Hammertoe is a common deformity that afflicts people as they grow older. There is a theory that Hammertoes can be caused or exacerbated by tight-fitting shoes that force the toes together. It’s also believed to be genetic. The condition tends to run in families, as we have noted in our clinics in Dallas, DeSoto and Sunnyvale (Texas).
Hammertoes most often affect the joints of the second, third, fourth or fifth (little) toe.
The most common cause of Hammertoe is a muscle or tendon irregularity. This irregularity leads to mechanical (structural) changes in the foot that occur over time.
Consequences of Hammertoes
The condition may be lead to pain or irritation, or difficulty in walking. Corns (thickened skin) may form on the top, side, or at the end of the toe, or between two toes, due to constant friction. Calluses (another type of thickened skin) may form on the bottom of the toe or on the ball of the foot. Even without corns and calluses, Hammertoes may be painful as the joint becomes increasingly deformed over time. Hammertoes have a tendency to get progressively worse, and do not resolve themselves without medical intervention.

______________________________

• **Questions**
a) Answer these questions about the hammertoe passage:
(i) Which toes do Hammertoes most often affect?
(ii) What is the most common cause of Hammertoe?
(iii) Where may calluses form?
b) Extract the hammertoe passage word for word, from "Hammertoe is a common" to "and Sunnyvale (Texas).".
c) Extend the hammertoe passage with what would follow its final sentence.

Dataset entries:
______________________________

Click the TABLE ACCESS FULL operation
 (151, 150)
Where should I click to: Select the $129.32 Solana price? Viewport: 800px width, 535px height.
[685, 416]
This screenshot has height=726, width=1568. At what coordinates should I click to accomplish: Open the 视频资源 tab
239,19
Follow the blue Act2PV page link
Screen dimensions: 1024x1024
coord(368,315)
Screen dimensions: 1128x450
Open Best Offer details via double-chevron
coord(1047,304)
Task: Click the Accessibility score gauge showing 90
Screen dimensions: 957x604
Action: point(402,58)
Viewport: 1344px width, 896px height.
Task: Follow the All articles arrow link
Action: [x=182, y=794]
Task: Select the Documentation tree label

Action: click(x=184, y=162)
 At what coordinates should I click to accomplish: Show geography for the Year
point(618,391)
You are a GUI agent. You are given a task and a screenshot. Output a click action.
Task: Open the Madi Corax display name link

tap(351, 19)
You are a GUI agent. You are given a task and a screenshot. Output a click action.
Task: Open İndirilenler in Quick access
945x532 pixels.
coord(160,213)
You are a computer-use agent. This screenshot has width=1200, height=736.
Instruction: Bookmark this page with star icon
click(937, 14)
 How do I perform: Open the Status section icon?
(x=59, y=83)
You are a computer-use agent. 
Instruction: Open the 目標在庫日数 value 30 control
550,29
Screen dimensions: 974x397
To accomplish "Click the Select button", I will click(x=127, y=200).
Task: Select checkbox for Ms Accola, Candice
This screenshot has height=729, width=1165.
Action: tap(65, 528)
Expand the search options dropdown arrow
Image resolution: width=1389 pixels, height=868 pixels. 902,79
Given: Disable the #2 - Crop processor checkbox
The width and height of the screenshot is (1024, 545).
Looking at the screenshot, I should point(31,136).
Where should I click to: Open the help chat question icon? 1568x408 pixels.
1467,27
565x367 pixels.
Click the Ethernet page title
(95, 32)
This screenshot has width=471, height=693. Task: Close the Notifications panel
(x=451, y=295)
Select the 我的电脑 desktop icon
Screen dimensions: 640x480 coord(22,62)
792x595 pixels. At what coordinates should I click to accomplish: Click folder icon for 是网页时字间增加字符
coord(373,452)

______________________________

• **Answer section**
a)
(i) The second, third, fourth or fifth (little) toe.
(ii) A muscle or tendon irregularity.
(iii) On the bottom of the toe or on the ball of the foot.

b)
Hammertoe is a common deformity that afflicts people as they grow older. There is a theory that Hammertoes can be caused or exacerbated by tight-fitting shoes that force the toes together. It’s also believed to be genetic. The condition tends to run in families, as we have noted in our clinics in Dallas, DeSoto and Sunnyvale (Texas).

c)
In the early stages, Hammertoes are flexible and the symptoms can often be managed with noninvasive measures. If left untreated, Hammertoes may become more rigid and eventually will not respond to non-surgical treatment. In more severe cases of Hammertoe, open sores may form. Because of the progressive nature of Hammertoes, they should receive early attention.
What Causes Hammertoe?
Hammertoes may be aggravated by shoes that crowd the toes. In some cases, ill-fitting shoes may actually be the root cause. A person might develop Hammertoe if a toe is forced into a narrow toe box. Occasionally, Hammertoes may follow trauma, such as a broken toe suffered in an accident. For the most part, Hammertoes seem to be congenital.
Non-Surgical Treatments for Hammertoes
At our clinics in DeSoto, Dallas and Sunnyvale, we have a variety of treatment options for Hammertoe, depending on the severity of the condition when it is diagnosed.
Non-surgical procedures include:
- Padding. Your foot and ankle specialist may recommend pads to shield corns. We advise our patients to avoid medicated pads that may contain a small amount of acid, which can irritate the feet.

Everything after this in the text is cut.